At The Age of Five

At the age of five I was fearless. As a child, identity seemed fluid, and it felt limitless. We could be bold, or we could be random. The ways of expressing ourselves felt boundless. And while there isn’t a definitive moment in a coming of age journey, there’s often a point in which we feel less inclined to do that bold thing, or be that outrageously random. Quick like flicking a switch or as gradual as outgrowing your favourite pants--once hitting your ankle, now preparing you for a great flood; ankle exposed.

The flood comes in with great authority and high demand. You must now manage your behaviour--take full control and responsibility for your actions. Be independent. Think before doing. Determine what serves you; release what does not. Put yourself out there. Don’t come off too strong. Form an identity that will get you places in the world. Figure out what you want to be in the world. Set goals. Be realistic. Get organized. Other people have lives, and are busy doing what you’re doing so yes, sometimes you will be lonely. A kind of loneliness that feels cold, and damp, and can seep slowly into the core of your bones. So, look after yourself. Look out for yourself.

In the midst of all these things it’s hard to remember what life was like before adulthood came streaming in; sweeping away birthday parties, hopscotch, stupid questions and whole afternoons dedicated to dress up and games of make-believe that stretched and pulled our imaginations. It’s hard to believe that there was a time for afternoon naps or time reserved for play. Children are often promised to spend some time everyday with things that entertain them, to be fun, and to make them happy.

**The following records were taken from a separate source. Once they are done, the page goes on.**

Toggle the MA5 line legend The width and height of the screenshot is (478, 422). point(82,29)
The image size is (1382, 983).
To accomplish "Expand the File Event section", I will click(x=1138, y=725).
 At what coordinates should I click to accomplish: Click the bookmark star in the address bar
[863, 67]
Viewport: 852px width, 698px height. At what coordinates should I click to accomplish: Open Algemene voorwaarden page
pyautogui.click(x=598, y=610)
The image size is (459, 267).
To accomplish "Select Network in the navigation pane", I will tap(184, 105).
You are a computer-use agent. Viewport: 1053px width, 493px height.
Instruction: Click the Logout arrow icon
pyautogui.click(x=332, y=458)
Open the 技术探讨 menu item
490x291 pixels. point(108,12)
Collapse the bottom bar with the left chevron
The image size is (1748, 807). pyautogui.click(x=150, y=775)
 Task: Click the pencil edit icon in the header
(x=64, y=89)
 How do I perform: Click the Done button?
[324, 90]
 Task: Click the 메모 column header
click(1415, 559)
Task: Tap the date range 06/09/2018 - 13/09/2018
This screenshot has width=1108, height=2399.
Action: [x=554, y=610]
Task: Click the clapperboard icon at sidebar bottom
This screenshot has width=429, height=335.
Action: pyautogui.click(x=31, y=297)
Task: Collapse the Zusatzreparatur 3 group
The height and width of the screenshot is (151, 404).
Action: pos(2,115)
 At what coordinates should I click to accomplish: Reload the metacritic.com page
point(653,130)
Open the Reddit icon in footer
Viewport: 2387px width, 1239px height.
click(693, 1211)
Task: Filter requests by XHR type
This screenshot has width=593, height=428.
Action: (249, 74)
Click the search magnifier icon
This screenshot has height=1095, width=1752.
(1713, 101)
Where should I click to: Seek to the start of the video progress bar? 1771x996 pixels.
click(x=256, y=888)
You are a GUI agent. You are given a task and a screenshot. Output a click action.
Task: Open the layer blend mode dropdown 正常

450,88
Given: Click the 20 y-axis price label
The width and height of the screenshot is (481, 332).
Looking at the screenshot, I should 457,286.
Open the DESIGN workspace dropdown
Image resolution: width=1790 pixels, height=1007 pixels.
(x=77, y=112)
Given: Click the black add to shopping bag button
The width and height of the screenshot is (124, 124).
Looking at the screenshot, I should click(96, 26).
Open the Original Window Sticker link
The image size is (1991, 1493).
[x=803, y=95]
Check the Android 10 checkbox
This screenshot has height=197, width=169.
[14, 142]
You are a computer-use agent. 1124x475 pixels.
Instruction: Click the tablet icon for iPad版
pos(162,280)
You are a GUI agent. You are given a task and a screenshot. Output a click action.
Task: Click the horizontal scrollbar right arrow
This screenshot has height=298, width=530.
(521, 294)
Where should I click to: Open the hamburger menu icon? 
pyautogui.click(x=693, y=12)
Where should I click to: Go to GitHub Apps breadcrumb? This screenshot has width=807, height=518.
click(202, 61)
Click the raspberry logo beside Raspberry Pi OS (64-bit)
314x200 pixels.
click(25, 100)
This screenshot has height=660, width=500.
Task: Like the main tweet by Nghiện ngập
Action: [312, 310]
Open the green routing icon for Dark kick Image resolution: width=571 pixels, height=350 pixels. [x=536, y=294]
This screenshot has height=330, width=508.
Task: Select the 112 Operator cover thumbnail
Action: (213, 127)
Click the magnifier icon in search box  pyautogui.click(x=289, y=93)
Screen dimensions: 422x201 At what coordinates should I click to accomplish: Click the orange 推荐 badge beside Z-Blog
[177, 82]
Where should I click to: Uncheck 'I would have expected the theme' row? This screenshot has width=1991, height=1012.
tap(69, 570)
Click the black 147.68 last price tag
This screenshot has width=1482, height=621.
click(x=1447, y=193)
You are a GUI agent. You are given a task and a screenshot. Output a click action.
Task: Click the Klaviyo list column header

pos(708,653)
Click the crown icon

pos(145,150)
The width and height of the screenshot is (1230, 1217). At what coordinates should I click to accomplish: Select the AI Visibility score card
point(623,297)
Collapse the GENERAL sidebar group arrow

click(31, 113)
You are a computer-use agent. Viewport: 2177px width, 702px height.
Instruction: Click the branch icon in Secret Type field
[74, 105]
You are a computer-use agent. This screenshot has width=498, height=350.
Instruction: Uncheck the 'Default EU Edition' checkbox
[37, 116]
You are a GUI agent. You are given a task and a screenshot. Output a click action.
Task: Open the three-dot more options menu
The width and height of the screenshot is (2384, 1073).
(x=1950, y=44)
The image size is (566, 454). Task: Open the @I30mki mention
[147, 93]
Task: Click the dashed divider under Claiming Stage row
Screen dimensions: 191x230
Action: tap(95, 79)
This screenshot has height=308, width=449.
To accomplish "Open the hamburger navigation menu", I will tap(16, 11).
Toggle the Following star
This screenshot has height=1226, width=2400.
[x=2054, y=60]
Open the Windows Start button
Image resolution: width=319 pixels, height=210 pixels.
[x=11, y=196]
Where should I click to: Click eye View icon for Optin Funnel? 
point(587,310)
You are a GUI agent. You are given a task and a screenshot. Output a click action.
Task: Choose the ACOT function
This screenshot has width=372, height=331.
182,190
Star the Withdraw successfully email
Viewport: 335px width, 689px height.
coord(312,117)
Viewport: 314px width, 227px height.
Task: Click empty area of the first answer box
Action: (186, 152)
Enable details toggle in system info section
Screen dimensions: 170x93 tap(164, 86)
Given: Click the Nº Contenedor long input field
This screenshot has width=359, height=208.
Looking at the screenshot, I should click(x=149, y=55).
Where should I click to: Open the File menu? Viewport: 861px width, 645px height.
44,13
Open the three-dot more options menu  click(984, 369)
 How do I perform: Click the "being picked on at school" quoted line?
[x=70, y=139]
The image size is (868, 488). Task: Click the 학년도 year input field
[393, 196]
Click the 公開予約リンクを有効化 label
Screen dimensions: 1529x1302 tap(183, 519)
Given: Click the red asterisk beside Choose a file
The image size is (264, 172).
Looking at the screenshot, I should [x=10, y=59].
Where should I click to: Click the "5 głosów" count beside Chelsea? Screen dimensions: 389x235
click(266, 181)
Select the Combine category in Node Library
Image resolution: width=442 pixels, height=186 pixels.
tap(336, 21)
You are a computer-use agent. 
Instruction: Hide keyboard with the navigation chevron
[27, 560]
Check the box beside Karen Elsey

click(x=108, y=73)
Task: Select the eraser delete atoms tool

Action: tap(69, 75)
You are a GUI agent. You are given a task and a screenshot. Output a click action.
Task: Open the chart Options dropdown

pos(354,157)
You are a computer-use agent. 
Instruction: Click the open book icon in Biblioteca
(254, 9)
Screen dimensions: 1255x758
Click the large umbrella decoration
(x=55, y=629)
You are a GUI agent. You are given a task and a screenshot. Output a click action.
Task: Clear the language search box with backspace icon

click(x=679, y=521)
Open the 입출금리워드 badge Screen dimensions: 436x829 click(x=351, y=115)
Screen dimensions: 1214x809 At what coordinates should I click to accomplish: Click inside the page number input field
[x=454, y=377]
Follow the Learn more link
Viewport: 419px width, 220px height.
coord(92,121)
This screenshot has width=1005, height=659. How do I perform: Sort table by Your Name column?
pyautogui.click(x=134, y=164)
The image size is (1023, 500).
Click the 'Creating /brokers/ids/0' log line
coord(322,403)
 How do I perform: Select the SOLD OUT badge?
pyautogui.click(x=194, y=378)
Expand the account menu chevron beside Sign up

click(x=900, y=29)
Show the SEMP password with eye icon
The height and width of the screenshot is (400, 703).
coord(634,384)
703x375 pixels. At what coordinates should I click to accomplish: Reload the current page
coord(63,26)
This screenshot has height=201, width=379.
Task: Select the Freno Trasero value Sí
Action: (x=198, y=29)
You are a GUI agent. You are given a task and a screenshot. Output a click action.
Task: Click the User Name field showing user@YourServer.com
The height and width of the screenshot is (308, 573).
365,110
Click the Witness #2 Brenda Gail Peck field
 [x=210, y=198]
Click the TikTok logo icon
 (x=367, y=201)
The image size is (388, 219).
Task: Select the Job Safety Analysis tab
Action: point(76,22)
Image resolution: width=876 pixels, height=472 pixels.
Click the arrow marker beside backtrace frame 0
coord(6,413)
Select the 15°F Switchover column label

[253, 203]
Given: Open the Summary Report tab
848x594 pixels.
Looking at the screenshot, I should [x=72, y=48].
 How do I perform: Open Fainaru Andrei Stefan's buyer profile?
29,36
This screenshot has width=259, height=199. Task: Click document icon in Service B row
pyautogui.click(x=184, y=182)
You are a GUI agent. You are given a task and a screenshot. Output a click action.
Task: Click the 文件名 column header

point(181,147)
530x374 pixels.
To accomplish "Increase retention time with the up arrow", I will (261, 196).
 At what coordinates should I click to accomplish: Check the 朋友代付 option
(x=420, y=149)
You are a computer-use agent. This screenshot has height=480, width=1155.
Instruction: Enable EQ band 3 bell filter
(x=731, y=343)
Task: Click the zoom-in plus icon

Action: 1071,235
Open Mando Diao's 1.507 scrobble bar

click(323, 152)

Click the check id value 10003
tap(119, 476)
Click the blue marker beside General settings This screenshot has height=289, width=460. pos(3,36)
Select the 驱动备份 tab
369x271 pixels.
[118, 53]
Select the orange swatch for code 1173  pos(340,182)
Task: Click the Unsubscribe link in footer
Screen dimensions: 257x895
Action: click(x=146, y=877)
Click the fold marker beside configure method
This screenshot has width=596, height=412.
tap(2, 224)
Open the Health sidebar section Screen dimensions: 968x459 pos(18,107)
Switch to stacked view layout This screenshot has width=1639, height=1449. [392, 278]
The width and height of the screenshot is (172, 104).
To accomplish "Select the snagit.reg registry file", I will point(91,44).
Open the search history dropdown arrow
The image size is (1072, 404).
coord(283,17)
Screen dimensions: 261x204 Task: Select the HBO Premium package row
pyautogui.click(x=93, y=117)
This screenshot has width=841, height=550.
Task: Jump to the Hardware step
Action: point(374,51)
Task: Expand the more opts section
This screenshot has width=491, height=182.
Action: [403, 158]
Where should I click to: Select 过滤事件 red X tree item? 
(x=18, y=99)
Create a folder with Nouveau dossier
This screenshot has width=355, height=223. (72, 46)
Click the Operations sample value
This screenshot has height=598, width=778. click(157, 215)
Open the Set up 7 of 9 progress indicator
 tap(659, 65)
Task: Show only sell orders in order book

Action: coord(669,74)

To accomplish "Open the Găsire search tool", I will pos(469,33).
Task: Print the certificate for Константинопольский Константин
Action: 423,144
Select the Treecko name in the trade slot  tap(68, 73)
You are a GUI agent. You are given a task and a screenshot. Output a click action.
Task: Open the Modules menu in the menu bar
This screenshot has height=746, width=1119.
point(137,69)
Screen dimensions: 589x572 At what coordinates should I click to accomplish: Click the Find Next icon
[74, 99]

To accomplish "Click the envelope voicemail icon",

When we were children we were blessed with abundant resilience and a Herculean-like state of boundless energy. Aches and pains were of no significance. Taking time to recover from mental exhaustion was of no relevance. When we were children we had implied freedom of speech; we said what we wanted. No doubt we said some stupid things and consequently learned lessons about our surroundings, each other or ourselves. These lessons felt profound, and they felt inspiring. All day, everyday, our screens collect and perpetuate grim details of the world--how cold it can seem. Instead of discovering the science behind the green in the leaves, we stumble upon the leaders of the world smearing violent language across twitter feeds. Spreading fear for our future. Fear for the generations after ours. We fear rejection, our existence, our meaning and our purpose.. We tighten the boxes we have been placed within. No room to wander, and explore. No room to get weird, outrageous, or random. Society slamming doors in our faces, claiming that we are not to enter. “These opportunities weren’t made for you. Look elsewhere. You’ll find where you belong”.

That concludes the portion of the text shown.